Софи не ответила. Она понимала, что настанет день, когда ей придется выбирать, как пришлось выбирать Люси. Можно решиться на всякие операции, но потом не сумеешь толком играть; а можно не задумываться, куда повело твои глаза, бюст и подбородок. Но в таком случае никому даже в голову не придет снимать «Люси в Лондоне» или «Софи в Голливуде». Софи с чувством неловкости наблюдала, как Люси пляшет перед Букингемским дворцом. Было в этом что-то унизительное. Но разве не унизительно засесть дома и, как Дульси, снявшаяся у них в одном из эпизодов «Барбары (и Джима)», ждать у моря погоды? Или распуститься, набрать вес и провести последние двадцать пять лет жизни в воспоминаниях о своей былой молодости, красоте и славе? Софи не хотелось рассматривать такой печальный финал, но отделаться от этих мыслей не получалось. Оказаться на вершине карьеры – все равно что оказаться в верхней кабинке колеса обозрения: ты знаешь, что волей-неволей будешь двигаться, и знаешь, в какую сторону. Выбора все равно нет.

Люси с танцующими гвардейцами завершили свой номер, сделали перерыв, и к Софи направился молодой парень-ассистент, чтобы подвести ее к Люси. Софи вдруг воочию представила, как Люси начнет ее разглядывать, как остановит на ней свои распахнутые глаза, – и побоялась, что не сможет унять дрожь в коленках.

– Здравствуйте, милая, – сказала Люси.

– Здравствуйте, – отозвалась Софи. – Мне нравится ваше платье.

– Правда прелесть? Мои поздравления по поводу вашего ситкома.

– Вы смотрели? Вам понравилось? – окрылилась Софи.

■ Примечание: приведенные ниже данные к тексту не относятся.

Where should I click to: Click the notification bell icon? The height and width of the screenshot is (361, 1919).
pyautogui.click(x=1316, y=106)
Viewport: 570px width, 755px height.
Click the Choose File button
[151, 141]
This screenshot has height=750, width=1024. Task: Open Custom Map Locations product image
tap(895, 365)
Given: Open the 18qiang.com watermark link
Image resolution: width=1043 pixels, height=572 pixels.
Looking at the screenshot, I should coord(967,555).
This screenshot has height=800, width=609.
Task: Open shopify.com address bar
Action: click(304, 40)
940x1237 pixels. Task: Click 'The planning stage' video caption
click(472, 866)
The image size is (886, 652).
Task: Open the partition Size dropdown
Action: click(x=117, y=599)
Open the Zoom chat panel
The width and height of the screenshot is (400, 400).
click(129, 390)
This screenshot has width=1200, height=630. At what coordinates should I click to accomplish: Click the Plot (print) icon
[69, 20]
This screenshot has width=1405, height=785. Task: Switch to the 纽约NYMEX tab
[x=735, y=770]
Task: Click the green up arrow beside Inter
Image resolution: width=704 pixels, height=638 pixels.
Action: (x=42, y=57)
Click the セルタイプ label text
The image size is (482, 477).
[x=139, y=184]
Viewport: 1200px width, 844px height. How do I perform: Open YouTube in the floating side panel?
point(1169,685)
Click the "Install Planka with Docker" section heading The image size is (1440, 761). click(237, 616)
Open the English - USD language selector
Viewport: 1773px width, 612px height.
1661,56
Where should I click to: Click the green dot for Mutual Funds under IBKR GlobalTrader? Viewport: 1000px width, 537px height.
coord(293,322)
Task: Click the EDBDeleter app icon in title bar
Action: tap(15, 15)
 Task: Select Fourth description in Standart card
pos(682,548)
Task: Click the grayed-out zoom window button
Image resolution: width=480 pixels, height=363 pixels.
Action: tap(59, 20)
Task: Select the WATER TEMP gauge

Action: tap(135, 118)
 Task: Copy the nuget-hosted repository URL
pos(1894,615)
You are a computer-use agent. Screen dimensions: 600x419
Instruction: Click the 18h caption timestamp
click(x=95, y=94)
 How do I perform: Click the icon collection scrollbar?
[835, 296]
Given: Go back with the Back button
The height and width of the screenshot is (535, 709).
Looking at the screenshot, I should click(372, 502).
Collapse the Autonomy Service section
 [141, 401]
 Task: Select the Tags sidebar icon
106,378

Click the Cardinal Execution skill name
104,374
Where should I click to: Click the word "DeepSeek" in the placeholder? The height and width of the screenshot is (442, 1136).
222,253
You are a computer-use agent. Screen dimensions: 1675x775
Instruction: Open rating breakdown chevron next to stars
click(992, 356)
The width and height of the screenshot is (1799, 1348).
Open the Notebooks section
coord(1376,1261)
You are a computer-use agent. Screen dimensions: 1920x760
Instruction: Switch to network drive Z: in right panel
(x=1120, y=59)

Она не успела прикусить язык. Не нужно было спрашивать. Об этом сообщила ей дверца, захлопнувшаяся у Люси в голове, – дверца, ведущая от мозга к этим глазам. Их взгляд по-прежнему был устремлен на Софи, но будто с телеэкрана. Люси растворилась.

– Не важно, – сказала Софи; даже не сказала, а пискнула. – Это мелочи. Извините.

– Спасибо, милая, что проделали такой путь, чтобы со мной поздороваться, – выговорила Люси, и тут кто-то увлек ее в сторону. Никто их не сфотографировал.

– Подумать только, – расстроилась Диана. – Да ну ее. Старая вешалка.

– Не надо, – сказала Софи. – Это я все не так сделала.

– Ты о чем?

– Не нужно было задавать такие вопросы.

– Это еще почему?

– Я переступила черту.

– Да откуда тебе знать, где эта черта?

Но Софи знала. Черту, совсем тонкую, заметили они двое – Софи и Люси. (Они двое! Софи и Люси! По одну сторону оказались они двое, по другую – весь мир.) Софи это поняла, но не подала виду – пускай, она ведь не жадная. Она искала у Люси доказательств своего существования, но Люси не смогла их дать, потому что никакой Софи, в отличие от Люси, не существовало. Софи испугалась, как бы навсегда не сделаться жадной. Ей вечно было мало. Она не могла насытиться.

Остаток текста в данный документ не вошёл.